With this portrait of the late 19th century, this 21st-century film actually has a lot to say about the dominance of men, some misogyny, sexual exploitation of women, the consequences of polygamy, the role of children in this kind of family setting.
While in many ways the plot is straightforward, complications continue to arise which challenge our perceptions of the characters and their behaviour and the consequences of their behaviour.
May, at this young age, has much to learn and, by and large, the family and the servants help her. There is the initial sexual experience and her feelings. There is pregnancy which is honoured – with May growing in understanding, especially of her feelings and emotions, and an unexpected attraction to the first wife.
Of course, behind-the-scenes, there are also emotional complications, two of the servants and their liaison, her head being shorn, his being beaten. And the son of the family has arrived at the age of marriage but is unwilling, a bride and dowry chosen, sight unseen, some tragic consequences.
These themes are not unfamiliar but it is watching and trying to understand them in this Vietnamese context, in this past culture, that makes the film so arresting and challenging – even to the final enigmatic close-up and our asking who is May and what is to happen to her, whether she has choices or not.
1. The title? The character of May, her position in the household?
2. The Vietnamese story, going back to the 19th century, history, traditions?
3. The location photography, the beauty of the surroundings, the home and the touch of the mansion, the wealth? Work on the farm, within the house? The range of servants in the household?
4. The 19th century, manners, style, traditions? Costumes and decor? Manners? The Buddhist background, statues, prayer?
5. The lifestyle, the delicacy, decorum, formality, rituals?

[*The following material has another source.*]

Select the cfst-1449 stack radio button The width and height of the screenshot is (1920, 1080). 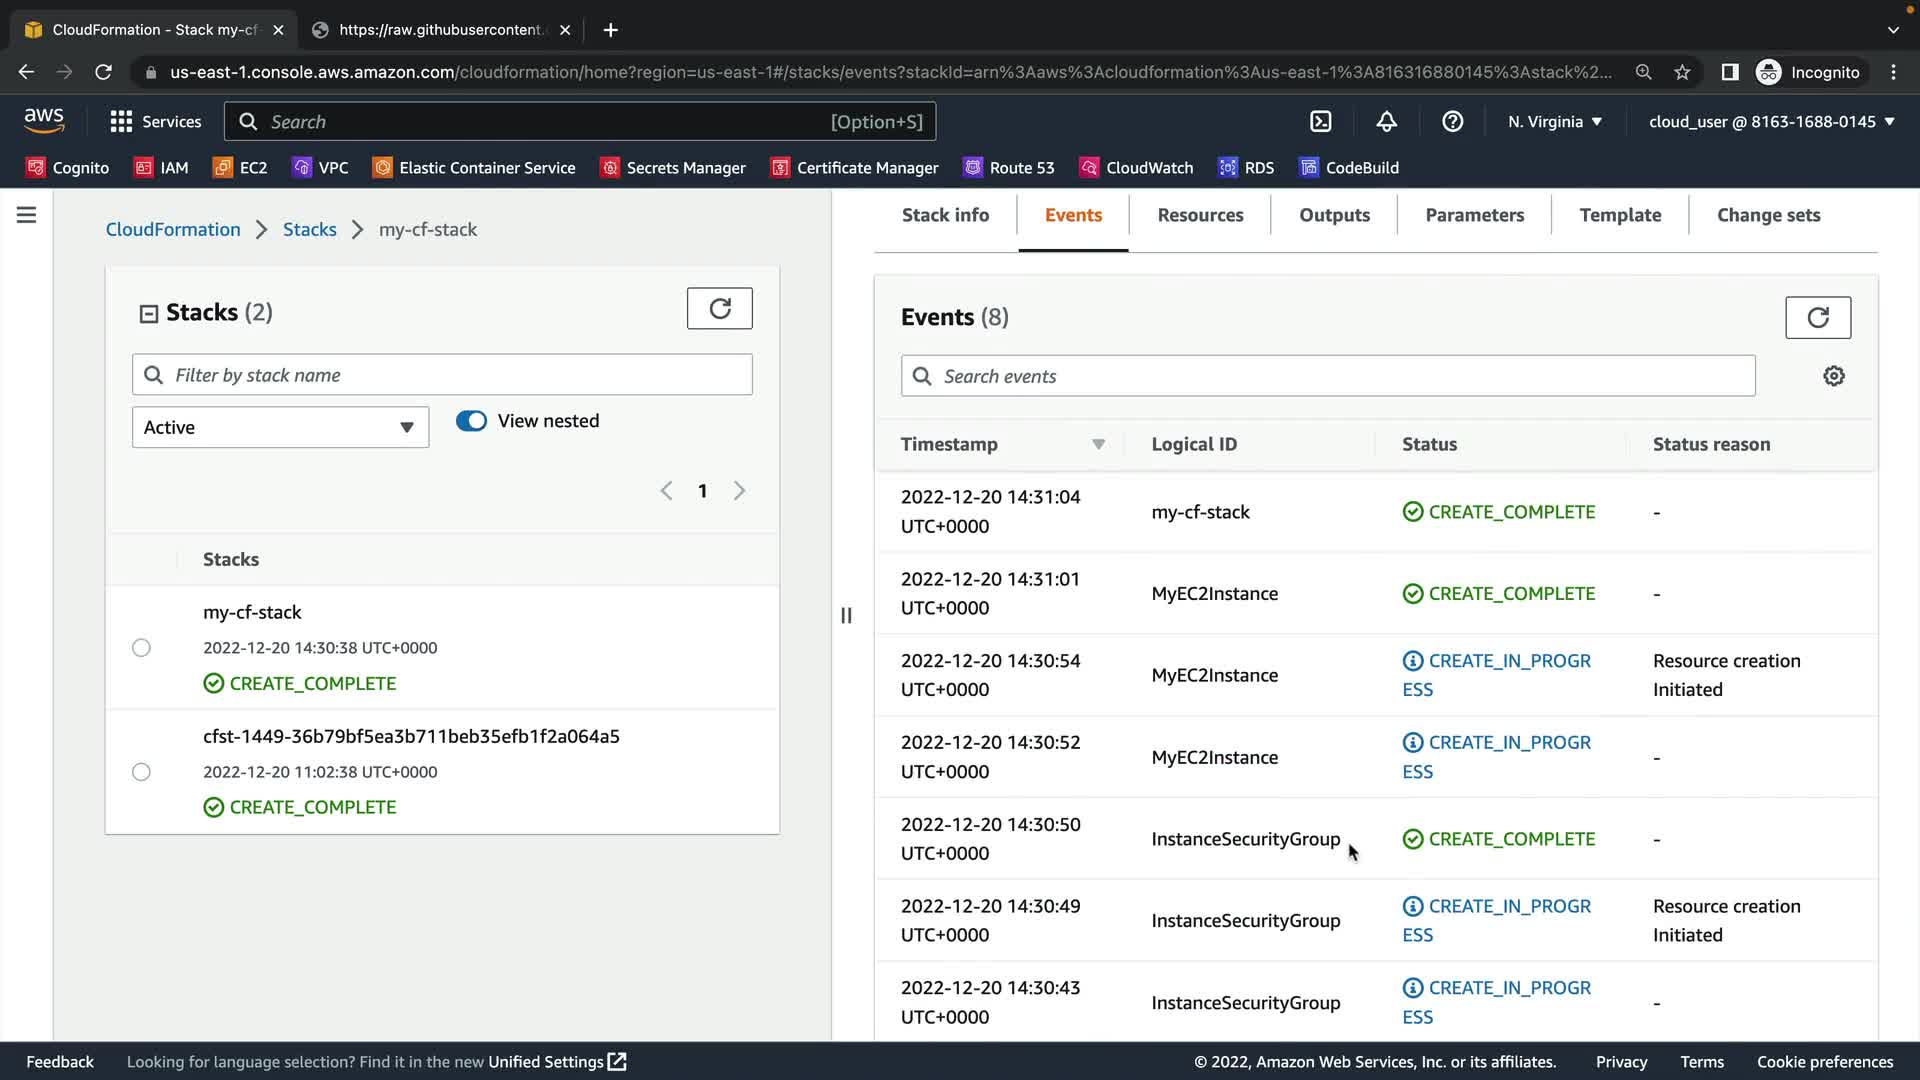[141, 772]
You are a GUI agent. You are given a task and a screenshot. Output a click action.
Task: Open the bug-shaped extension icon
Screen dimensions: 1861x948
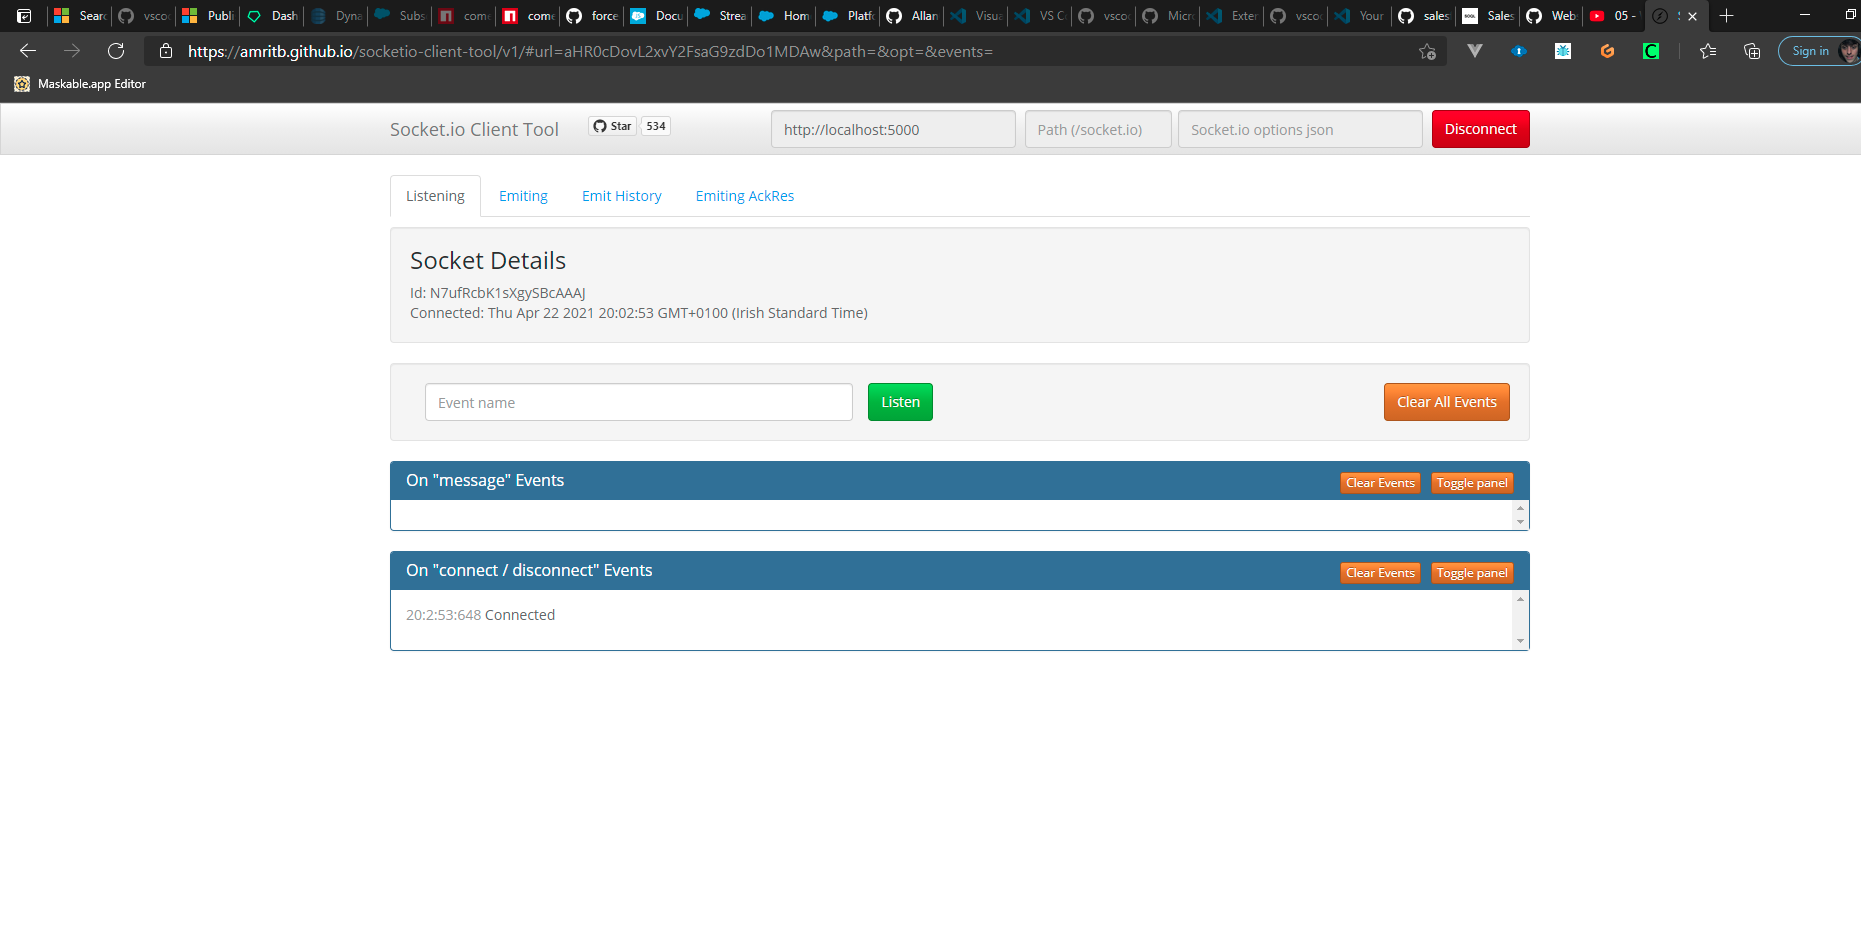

6. The initial focus on May, aged 14, the innocence, expectations about her role as the wife, in the household, the photo of the household? The other wives, the girls, the son at marriageable age? The initial reception, her welcome? The marriage night, the aftermath, the cloth with the blood and its hanging on the line, symbolic? Her initiation?
7. The film focusing on a women’s world, the presence of the husband and the son, some of the servants, but predominantly women? In both classes? A lot of women’s talk, place in the family, expected roles, subservient? Marriage, menstruation, pregnancy? Women’s focus?
8. The father of the family, his father, old, the women attending him in his old age? The father, in the background, with his wives, with his son and the expectations of marriage? The dealings with the father of the intended bride? His treatment of the servants?
9. The detail of life and routines, of work, May fitting into the routines, the pregnancy, her riding the horse, the experience of birth? The care by the first wife?
10. The character of the first wife, her life, place in the household, her dignity, her daughters and son? The second wife in the background? Not producing a son?
11. The son, not wanting to marry, not wanting to marry someone he did not know? The meeting, the dowry? The marriage night and the non-consummation? His father reprimanding him? The dismissed wife disowned by her father, hanging herself, the funeral?
12. The servants, their various duties, the sexual encounter between the pair? Her head being shorn, his being beaten?
13. May, sexuality, the affection for the first wife, the awakenings of same-sex attraction? The reaction of the first wife?
14. The birth, the aftermath? Feeding the baby/not? The baby crying? May with the child in the fields, the poisonous flowers? The audience sharing her emotional dilemma? The final image, the symbolic cutting of the hair? May’s future?